→ **Work instruction**:
Please set down only the lines from the one containing "Where should I" through the end of the entries below, exactly, minus any pictures.

[[ Task input open ]]

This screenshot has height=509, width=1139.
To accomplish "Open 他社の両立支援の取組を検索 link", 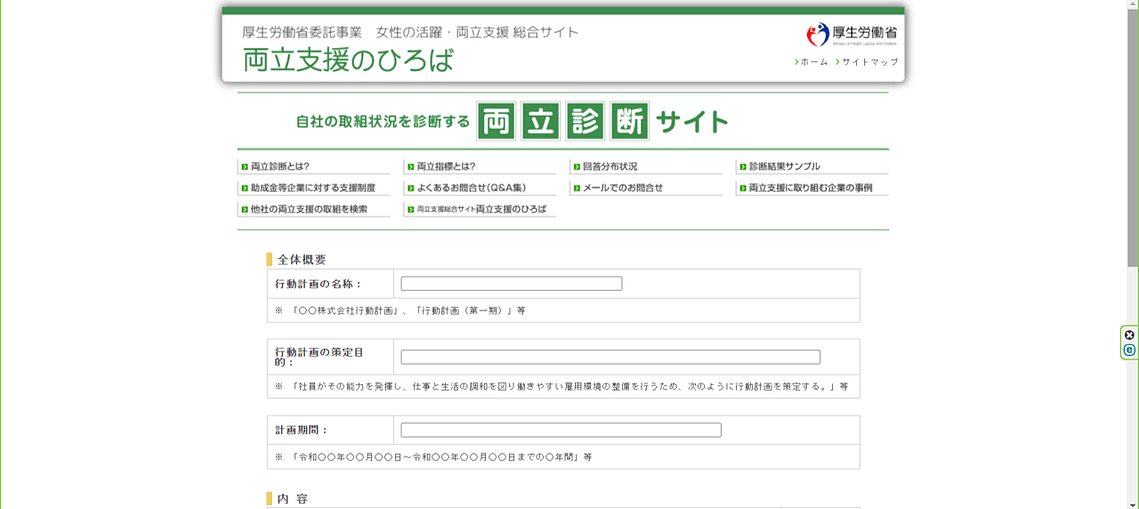I will pyautogui.click(x=309, y=210).
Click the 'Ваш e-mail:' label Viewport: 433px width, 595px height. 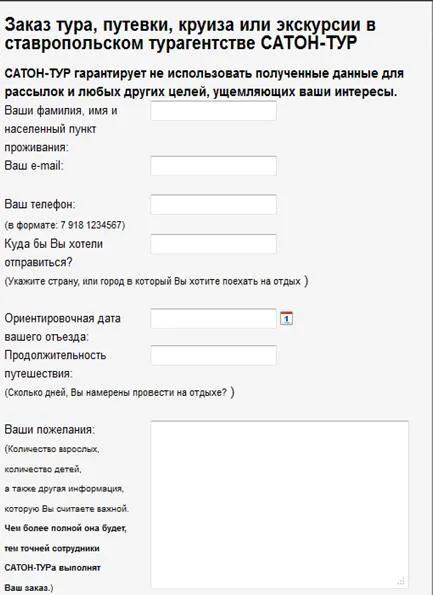pos(34,166)
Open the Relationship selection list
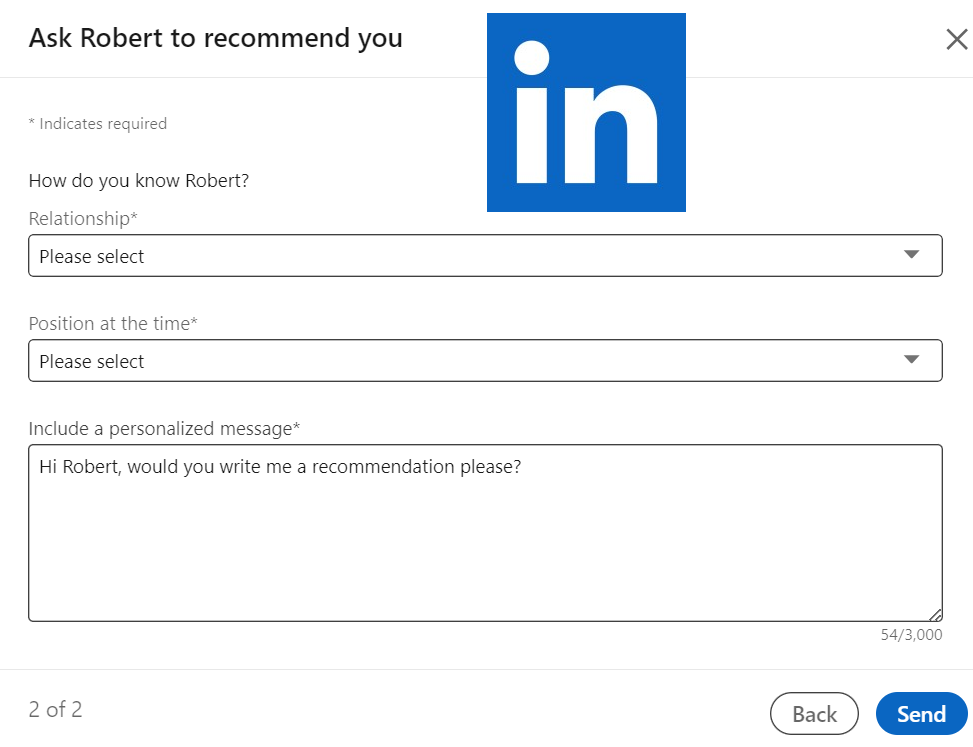This screenshot has height=747, width=973. [486, 255]
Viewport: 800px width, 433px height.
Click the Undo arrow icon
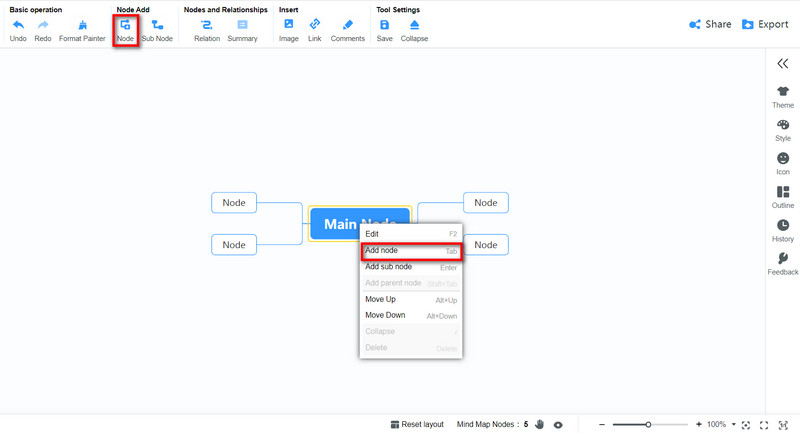18,25
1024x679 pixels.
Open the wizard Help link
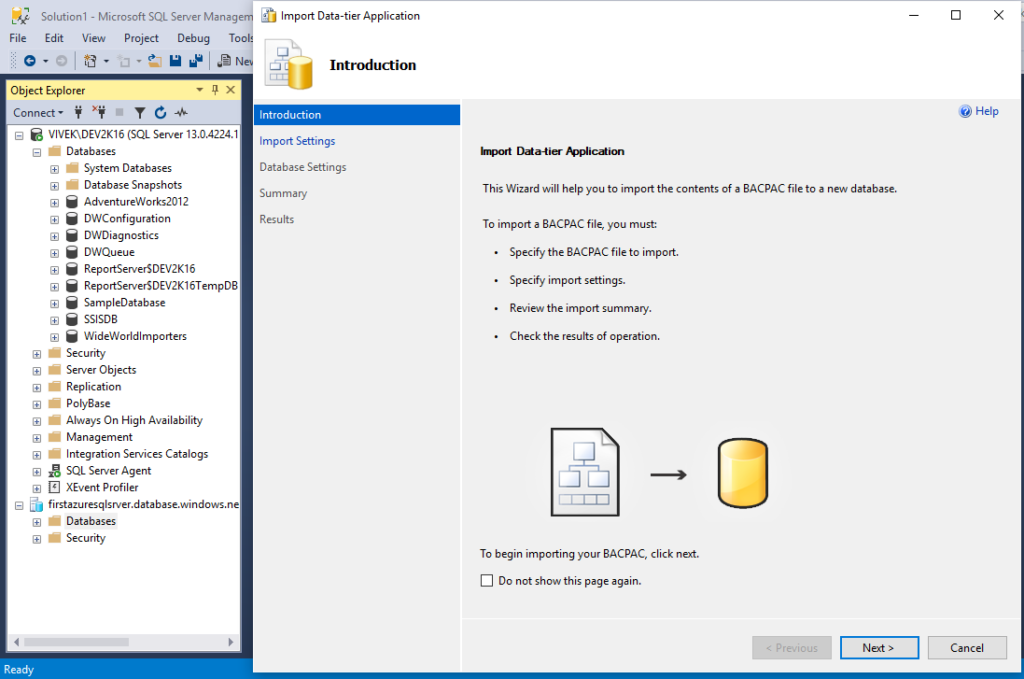pyautogui.click(x=977, y=111)
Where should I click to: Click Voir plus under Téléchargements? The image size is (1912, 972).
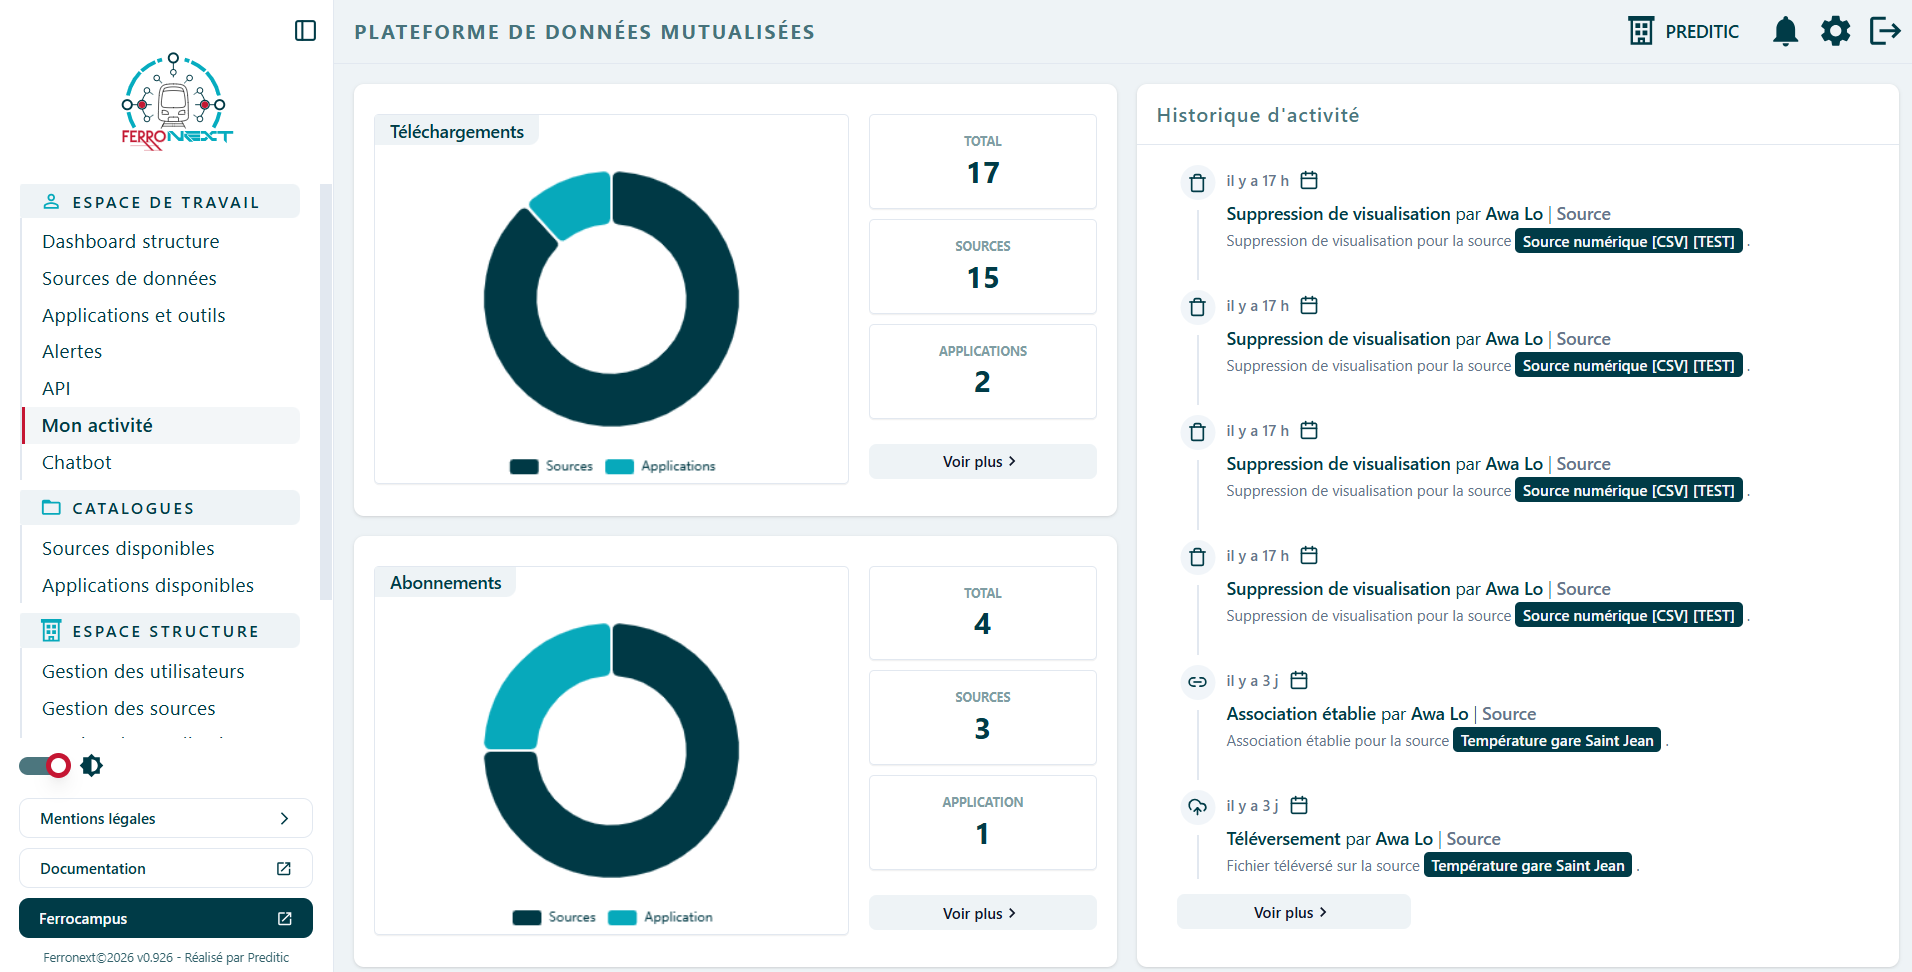coord(982,461)
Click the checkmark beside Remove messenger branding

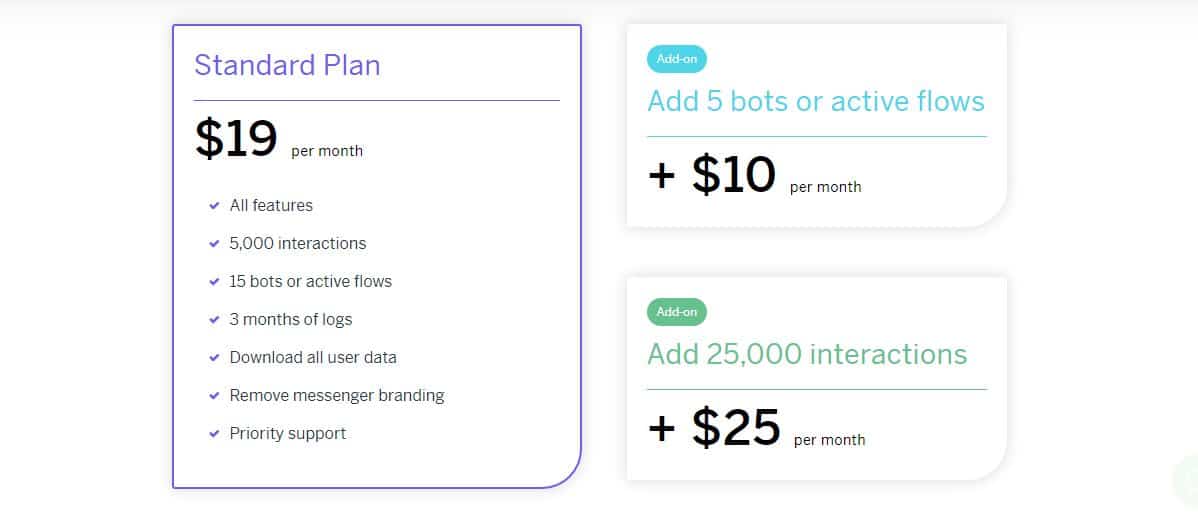214,396
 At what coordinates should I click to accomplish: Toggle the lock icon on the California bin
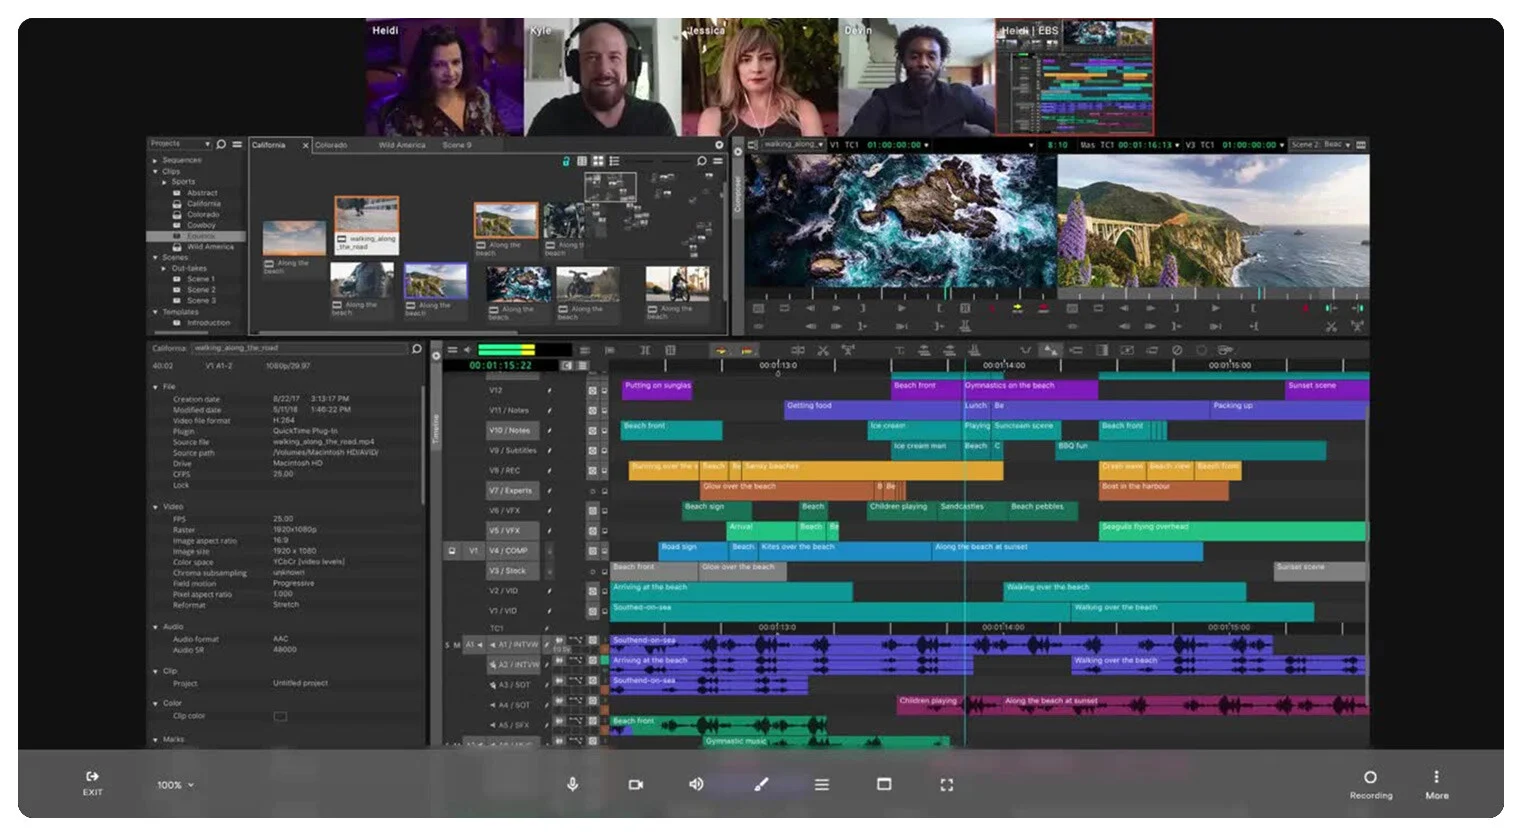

[[ Task input closed ]]

→ **Solution for this problem**:
Where should I click to: Click Voir plus under Téléchargements? The image size is (1912, 972).
coord(982,461)
Click the checkmark beside Remove messenger branding

214,396
 At what coordinates should I click to accomplish: Toggle the lock icon on the California bin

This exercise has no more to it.